Certains mots visent le comportement plus qu’un propos en particulier. C’est le cas de rodomontade, tiré de Rodomont, un personnage du poète italien de la Renaissance L’Arioste, l’équivalent de bravade ou de fanfaronnade.
Autre terme prisé des politiciens : palinodie. Il désignait au départ un poème dans lequel l’auteur rétractait ce qu’il avait dit dans un poème antérieur. Employé aujourd’hui au pluriel, il est synonyme de changement d’opinion. Formé à partir du grec palin (« de nouveau »), il est de la même famille que palimpseste et palindrome, deux mots qui suggèrent un recommencement. Avec le palimpseste, on efface un texte pour en écrire un autre sur le même support, tel un parchemin. C’est donc une superposition. Le palindrome est un mot ou un groupe de mots qui se lisent indifféremment de gauche à droite et de droite à gauche. Palinodies, en revanche, évoque des revirements et des volte-face.

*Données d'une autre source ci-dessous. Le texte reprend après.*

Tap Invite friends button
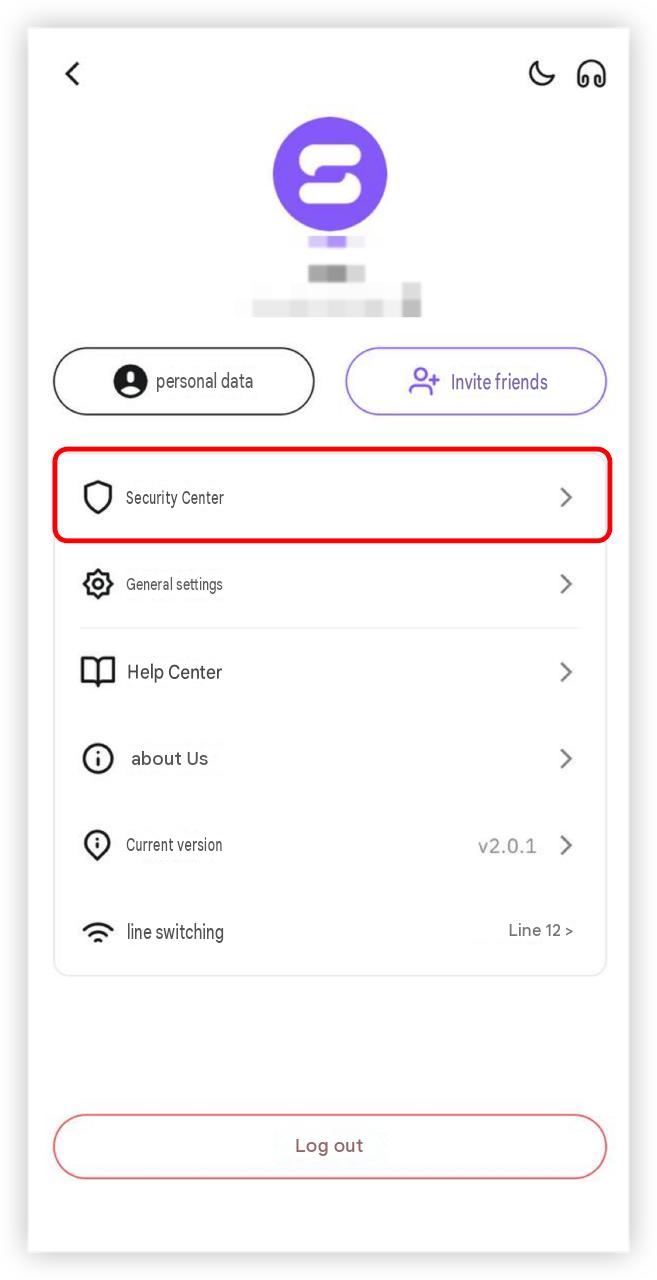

Parfois, la saillie ne vise pas les paroles ou l’attitude d’un individu, mais l’individu lui-même. Traiter quelqu’un de faquin, par exemple, est du plus bel effet. En vogue au XVIIe siècle, ce mot désignait un être sot et méprisable. Et pour cause : le faquin était au départ un mannequin sur lequel les chevaliers s’exerçaient à la lance. Le mirliflore—altération de (eau de) mille fleurs est un jeune élégant content de lui, le muscadin—dérivé de musc—un dandy ridicule dans sa mise et ses manières.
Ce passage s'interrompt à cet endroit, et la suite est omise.